Today, Chinese authorities regard opium as a singularly bad thing. On this issue, mainstream opinion is as black and white as a panda. But, in Hong Kong, there has been a public debate - with shades of grey and layers of complexity - both historically and currently.

It was the communist revolution that erased opium from mainland China. Mao Zedong , with his political apparatus that reached into every hamlet and home, was able to lay the beast low. He used a mixture of carrot and stick. Addicts were not condemned, but offered medical help and rehabilitation. But those who were unco-operative were sent to labour camps or imprisoned. Dealers were summarily executed, often without trial.

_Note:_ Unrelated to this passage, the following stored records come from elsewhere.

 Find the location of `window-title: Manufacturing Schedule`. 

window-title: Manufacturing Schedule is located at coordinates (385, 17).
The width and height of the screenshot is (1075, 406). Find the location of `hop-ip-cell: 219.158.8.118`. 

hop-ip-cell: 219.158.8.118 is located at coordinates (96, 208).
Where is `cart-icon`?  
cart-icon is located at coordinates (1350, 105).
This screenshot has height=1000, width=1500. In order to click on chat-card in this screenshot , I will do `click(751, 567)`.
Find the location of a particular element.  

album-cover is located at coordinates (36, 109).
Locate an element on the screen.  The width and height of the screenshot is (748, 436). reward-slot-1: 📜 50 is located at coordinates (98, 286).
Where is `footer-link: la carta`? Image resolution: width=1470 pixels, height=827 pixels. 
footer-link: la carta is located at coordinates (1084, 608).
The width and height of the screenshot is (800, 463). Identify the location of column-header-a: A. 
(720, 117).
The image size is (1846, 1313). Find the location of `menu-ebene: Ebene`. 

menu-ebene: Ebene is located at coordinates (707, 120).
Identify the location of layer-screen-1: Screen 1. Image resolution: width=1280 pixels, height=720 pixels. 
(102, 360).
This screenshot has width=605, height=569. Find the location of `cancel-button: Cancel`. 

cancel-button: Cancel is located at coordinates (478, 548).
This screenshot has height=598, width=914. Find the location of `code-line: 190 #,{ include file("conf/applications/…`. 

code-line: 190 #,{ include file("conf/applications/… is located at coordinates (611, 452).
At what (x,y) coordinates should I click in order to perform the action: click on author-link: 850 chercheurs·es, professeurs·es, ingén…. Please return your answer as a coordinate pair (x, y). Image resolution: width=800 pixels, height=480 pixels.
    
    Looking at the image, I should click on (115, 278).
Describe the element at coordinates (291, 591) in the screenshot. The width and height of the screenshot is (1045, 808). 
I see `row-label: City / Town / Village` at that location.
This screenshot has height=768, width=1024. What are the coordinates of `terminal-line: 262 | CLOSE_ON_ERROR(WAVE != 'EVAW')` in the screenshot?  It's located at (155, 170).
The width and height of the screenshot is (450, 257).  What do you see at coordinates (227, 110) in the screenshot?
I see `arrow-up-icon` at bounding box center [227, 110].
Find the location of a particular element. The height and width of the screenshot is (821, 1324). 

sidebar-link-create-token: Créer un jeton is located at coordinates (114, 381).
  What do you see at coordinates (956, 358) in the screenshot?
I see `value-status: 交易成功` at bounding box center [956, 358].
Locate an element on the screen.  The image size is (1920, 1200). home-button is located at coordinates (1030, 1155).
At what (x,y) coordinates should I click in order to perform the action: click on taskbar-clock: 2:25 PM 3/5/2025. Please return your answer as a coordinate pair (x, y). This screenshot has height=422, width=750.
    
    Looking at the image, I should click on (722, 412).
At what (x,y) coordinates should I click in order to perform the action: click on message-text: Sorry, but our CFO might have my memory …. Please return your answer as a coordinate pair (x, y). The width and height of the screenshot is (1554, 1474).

China was clean for 40 years, until the demise of Maoism. But gradually, opium has returned. Now China is one of the world's most important opium growers, and its addict population exceeds 800,000. Although Beijing still regularly executes drug traffickers, demand in its freewheeling economic society finds willing suppliers prepared to take the risk. As a Chinese proverb puts it: 'If you open a window, sunlight comes in, but so do mosquitoes.'

Government attitudes in China have not changed. But the market is a match for the government, as it is almost everywhere. The black market grows by the decade, and suppression - unless it is utterly totalitarian - leaves enough loopholes for the determined to wriggle through.

The zeal for suppression has become counterproductive, building up the wealth and criminal reach of the drug barons. They have become so powerful that they often have a political influence that distorts and even threatens good governance. By all accounts, their influence is growing in most parts of the world, and the various types of control - from Europe's tolerance of soft drugs but toughness on hard ones, to China's rigorous policy on executing dealers - are clearly not working.

At least in Hong Kong, there is a reasonably informed and intelligent debate. On the mainland, as in many parts of America and Europe, debate is barely tolerated. In Hong Kong, it is understood that opium is not heroin and hashish is not crack.

Heroin addiction is in another league from opium. Hard drugs may be forbidden today in Britain and Hong Kong, but at least, unlike in America, there is no longer any debate about its medicinal uses. This is why it is probably best, if you have to die from some painful cancer - as my mother did - to do it in a hospice in Britain. It is one of the few countries to allow the use of heroin as a pain suppressant: it's the strongest painkiller of them all. The truth is that neither China, with its millennia of centralised government, nor the United States, with its technological prowess, is a match for the drug traders. The tough policies of China, Malaysia, Singapore and Thailand - who execute minor traffickers - have rarely touched the big barons.

We either do what Mao did - allow our governments to be totalitarian on this issue and implement a scorched-earth policy - or we legalise opium and other drugs to break the back of the underworld trade. We then deal with addiction by educational and medical means.

It is the current, and almost universal, in-between approach that is so unsatisfactory and dangerous.